さて、今回皆さんとシェアしたいのは、明細書の英訳チェックの際に実際に遭遇した次の例です。
| 例 - 「... 酸化スズを使用する場合、~~ 上記した白金族金属の揮発という問題が顕著になる。」 |
これに対し、訳文は次のようになっていました。
(原訳) ...the above-mentioned problem of volatilization of the platinum group metal becomes remarkable.
ここでまず、「白金族金属の揮発の問題」は本発明においては望ましくないことであり、できるだけ避けたいことであることを前提としてください。
そういう望ましくないネガティブな事象、即ち ”problem” に対し、”remarkable” という単語は合うでしょうか?
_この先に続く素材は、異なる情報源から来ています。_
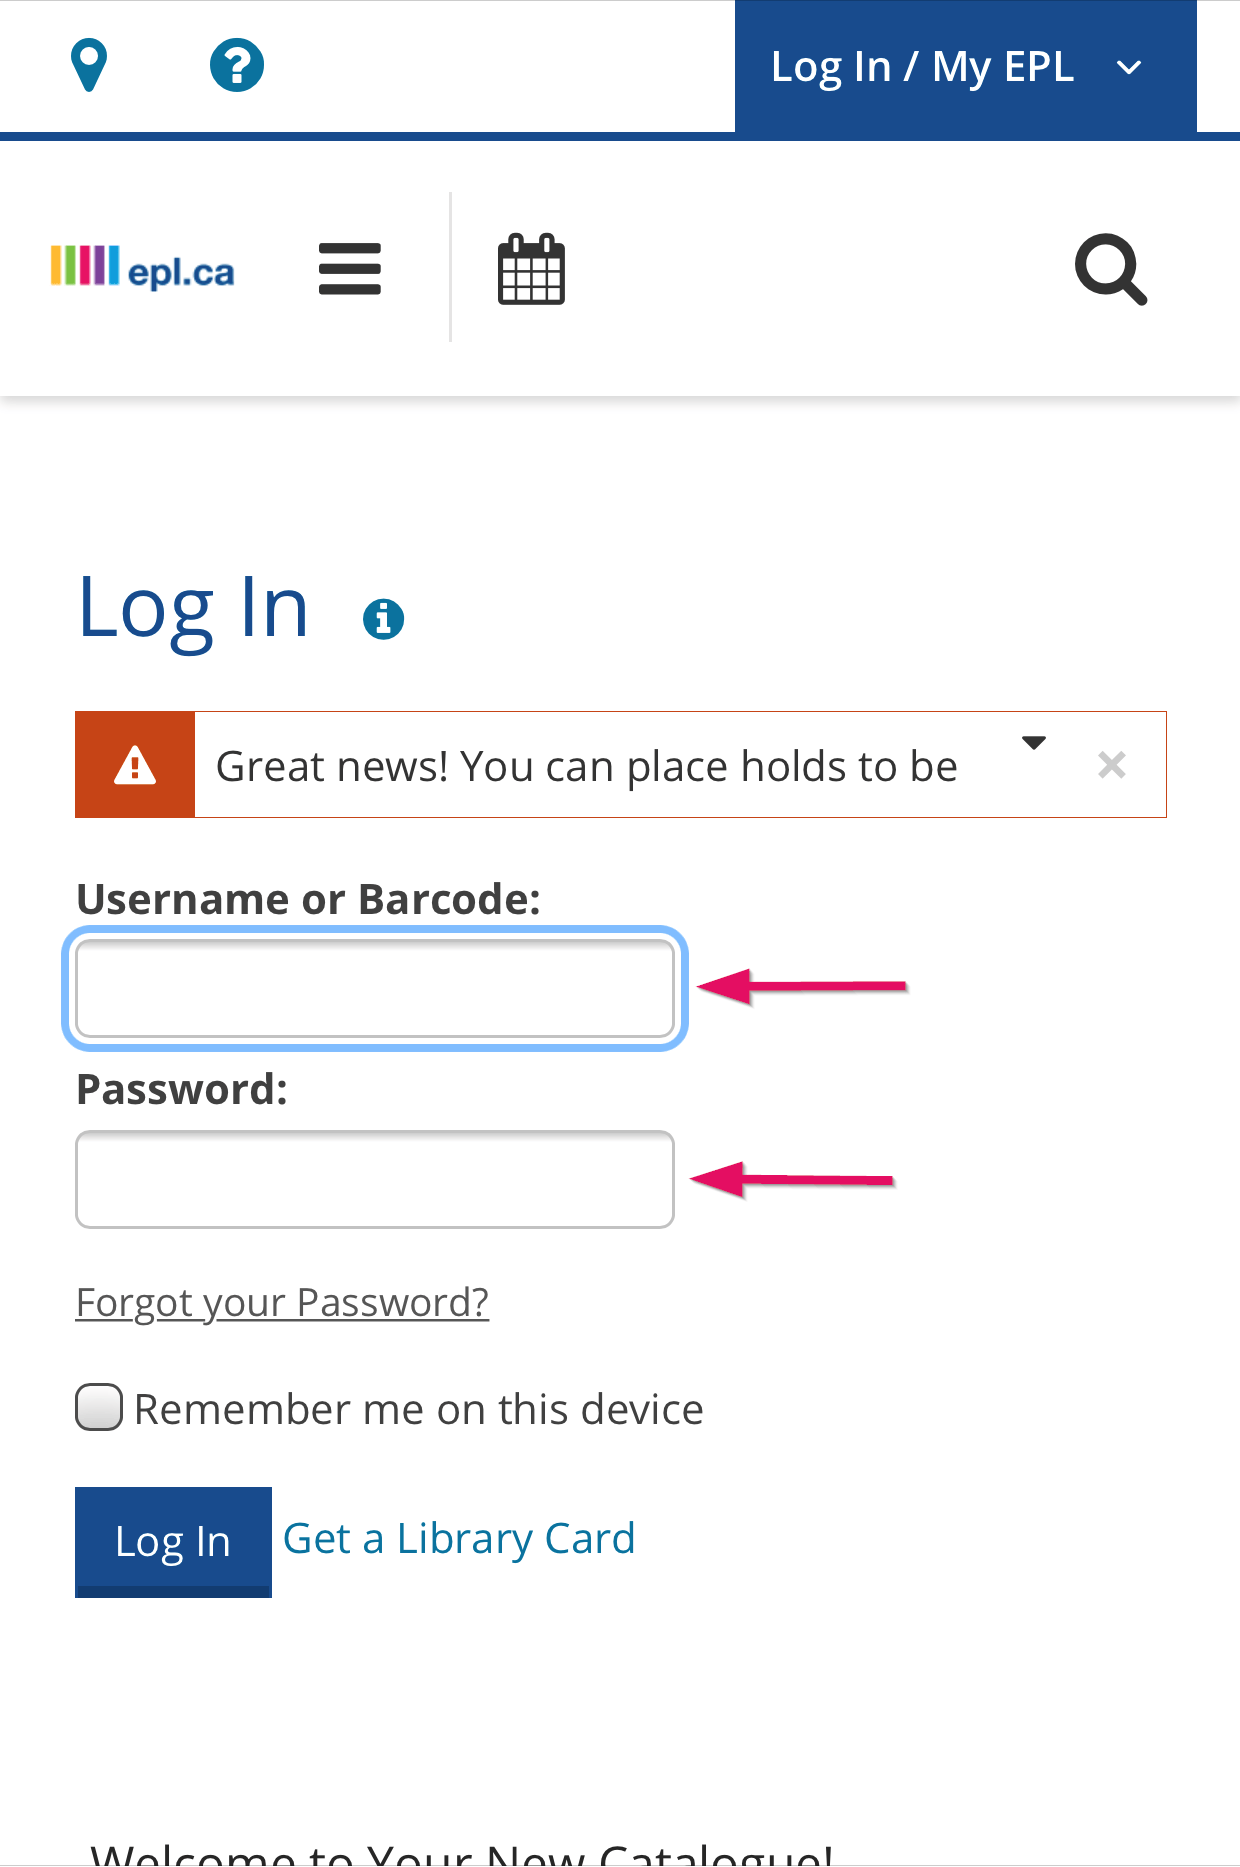
Task: Open the events calendar icon
Action: [x=531, y=269]
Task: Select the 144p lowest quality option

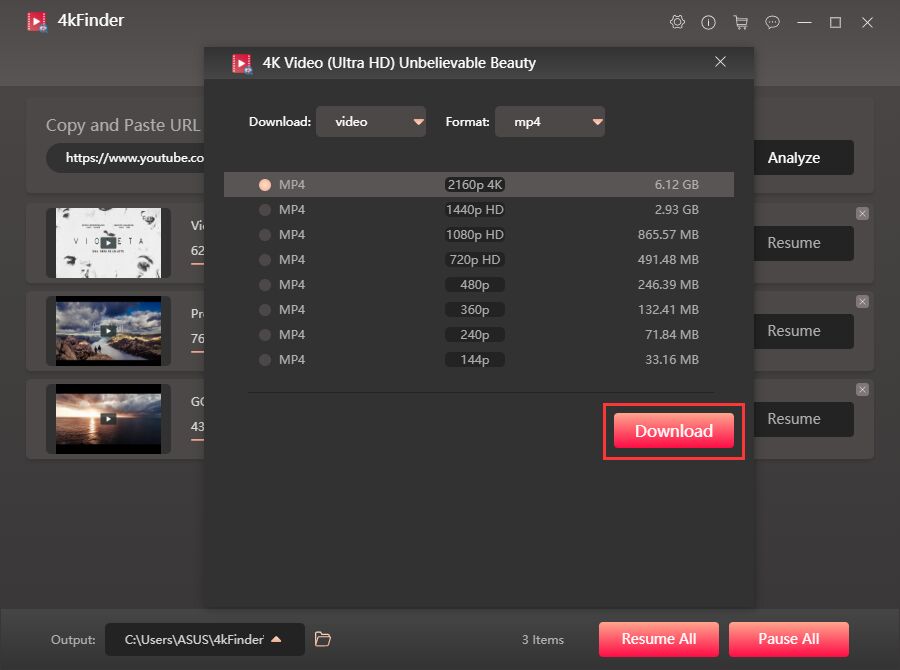Action: point(265,360)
“remarkable” は英英辞典では ‘remarkable’ applies to something so extraordinary or exceptional as to invite comment などと定義されています。中には、形容詞として良いことにも悪いことにも使えるニュートラルな語であると考えている方もいるかとは思いますが、実際の使用例ではほぼ例外なく素晴らしいことを表現するときに使われています。
そこで、上の英文例を修正したいのですが、「問題が顕著になる」を皆さんならどう訳しますか?「問題」は problem でいいとして、「顕著になる」というところの訳を工夫する必要があります。
文構造全体を変える修正もあるかとは思いますが、なるべく元の英文の形を保ったままとするために、コロケーションの観点から “the problem becomes” などに続く表現例をサーチしてみると良いと思います。
その結果、次のような表現例が出てきました。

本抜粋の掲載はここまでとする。